The Rush Hour of Our Discontent

I’m not quite as liberal as Jesus, but I’m not too thrilled with the election results. Locally it’s pretty good for my li’l hobbit hole, but throughout the rest of the United States…well, I think the next six years are going to be a long, hard ride. I can only hope the music scene picks up during this Bush’s administration as it did for Bush Senior. At least we’d have a cool soundtrack for the disaster movie to come.

Of course we had Kurt Cobain to kick everyone’s butts into gear back then. Marilyn Manson (the goth answer to Sideshow Bob) and N*Stinc ain’t gonna cut it.

And man, I need something to go my way here. Our cats–all fourteen of ’em–are rapidly turning into the Typhoid Mary brigade. Nita, a dilute tortie introvert/assault vehicle, has some kind of urinary infection. Jamie and I took her to the vet a day or so ago, and we’re still puzzled as to why. She keeps bleeding all over the office, so I’m surrounded by puddles of watery blood even as I write. Visitors are going to think I’m a devil worshipper or something. (“See? I knew it! He wears black all the time, he’s got heavy metal records! He even does blood sacrifices fergodsakes!!!”) Meanwhile a couple of Jamie’s Japanese Bobtail kittens, henceforth referred to as “JBTs,” keep chunking charlies all over the rest of the house.

We’re living in mortal dread that more than one cat might need professional medical attention at the same time. That’d take us instantly into three figures. Even if we weren’t in the throes of bankruptcy, it would’ve hurt plenty.

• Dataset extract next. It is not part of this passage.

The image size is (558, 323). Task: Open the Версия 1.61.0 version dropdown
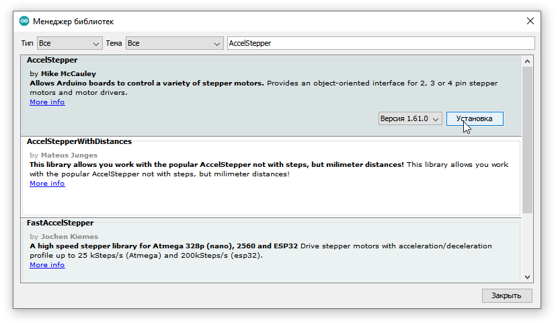point(410,118)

Anyone who’s kept up with Jamie (or her blog ) knows a lot of this BS already. For me, it’s a different kind of pain. I never thought I’d ever have to file for bankruptcy, let alone spend enough money to go there. Technically it’s not being filed in my name, but I’m about as screwed. All our efforts are being channeled to fix it. We’re bleeding money. And frankly it’s humiliating. A bunch of strangers show up at my door, demanding that I account for money I never saw. Yet I see all around me things bought with that money. And I didn’t want even half of it. The whole situation is ridiculous, at least to me.

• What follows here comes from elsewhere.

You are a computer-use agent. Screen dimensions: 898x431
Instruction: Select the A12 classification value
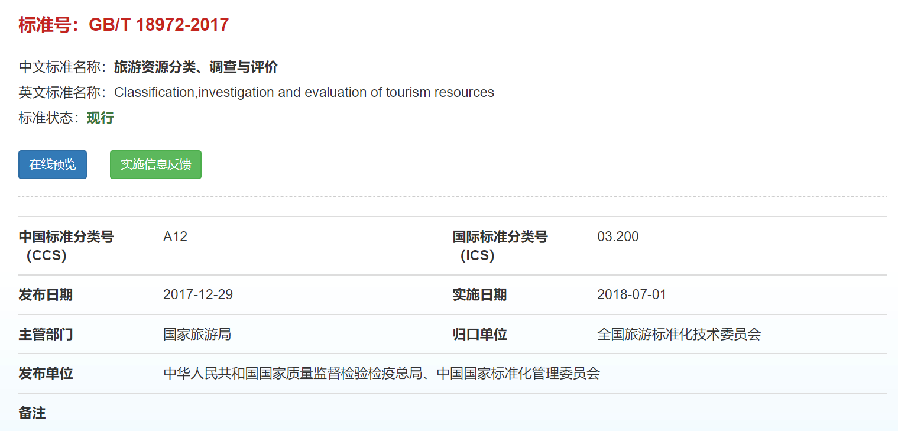pos(175,237)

I’ve seen some strange things in my life, courtesy of very strange people, folks who were eager to believe anything, no matter how absurd or outrageous, as long as their consciences or perceptions got an easy out. For a long time I was surrounded by such humanoid creatures, subjected to more personal demons than Max von Sydow, forced to tangle with them just to free myself of them. And I learned, like any victim of brainwashing, that reality is liquid. It changes with the wind. People see what they want to see. Dysfunctional people, even more so. It’s taken many years–after the efforts of so many to convince me 2+2=5; that there were five lights when I saw only four; that meddling with my life was their way of loving me; that I was a monster for not letting them get away with it; all because it suited their pathetic ends–for me to trust my perceptions again. So it takes a lot of thought and willpower to override the fear of retribution invading my flesh like an electrical shock when I speak my mind. Part of me wants to hide every time I feel anything. It might not be what someone else wants me to feel.

They say he who dares, wins. I look at all the horrors that happened in my life, at the ones plaguing the world at large, and the kinds of people who profit the most from them. I forget who was it who claimed that a barbarian has the upper hand in any battle because he’s willing to do anything to win. Of late, I begin to wonder if that person was right.

And a horrible thought strikes me: Is this what it feels like when someone is about to go postal?